The move is part of the state’s Lottery Intercept Program that has diverted nearly $10 million in winnings to child support, and more than $25 million in winnings toward public assistance since it was adopted in 1995 by the Pataki administration.
“If someone who has failed to pay child support has the good fortune to win a lottery prize, we want to also ensure that their children share in that good fortune and get what is legally and morally entitled to them,” said Gov. George Pataki. “It is also reasonable to require former public assistance recipients, who enjoy a financial windfall thanks to the lottery, to pay back at least a portion of what they were given in assistance.”
Last year, one winner from New York City won $175,000 in a lottery game and the state took out $31,000. That’s how much the winner had collected over the previous decade in social service benefits, said Michael Hayes of the state Office of Temporary and Disability Assistance.
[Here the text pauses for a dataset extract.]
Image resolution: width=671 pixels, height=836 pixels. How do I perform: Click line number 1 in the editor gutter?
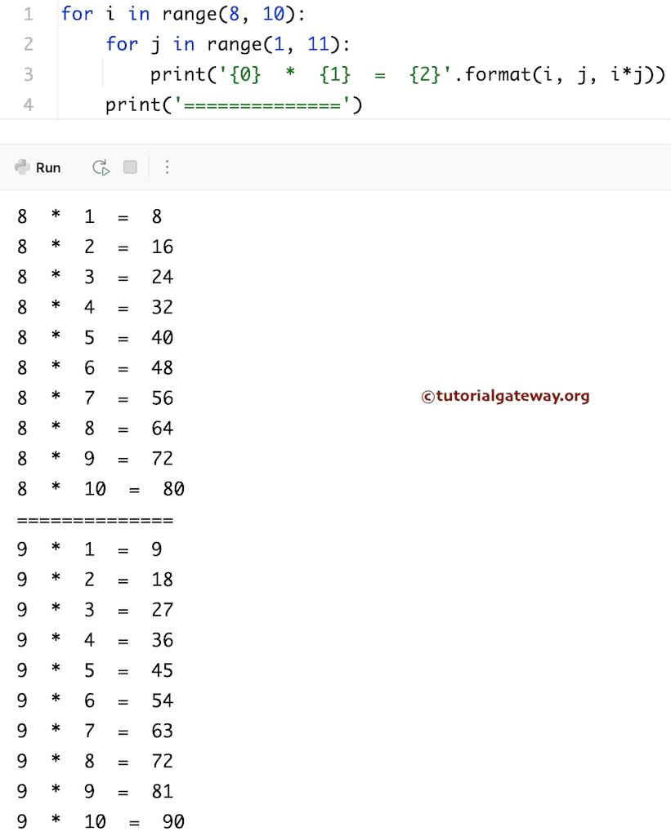[29, 14]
In the fiscal year that ended March 31, $711,660 in winnings from 1,057 people were intercepted for child support. Another $4.2 million in public assistance repayments were taken from 5,102 winners. In that year, an average of $771 was taken from jackpots of all sizes that were intercepted by the program and sent to families for child support and to the state’s general fund for repayment of social services, he said.
The 2004-05 collections were increases over 2003 when $510,893 was sent to child support and $3.7 million was repaid from welfare checks.
The state Labor Department’s Child Support Intercept Program removes owed child support from unemployment insurance checks and sends it to families. That resulted in $37.5 million in 2004 sent to families owed child support, for a total of $315 million in lottery windfalls sent to families since 1995.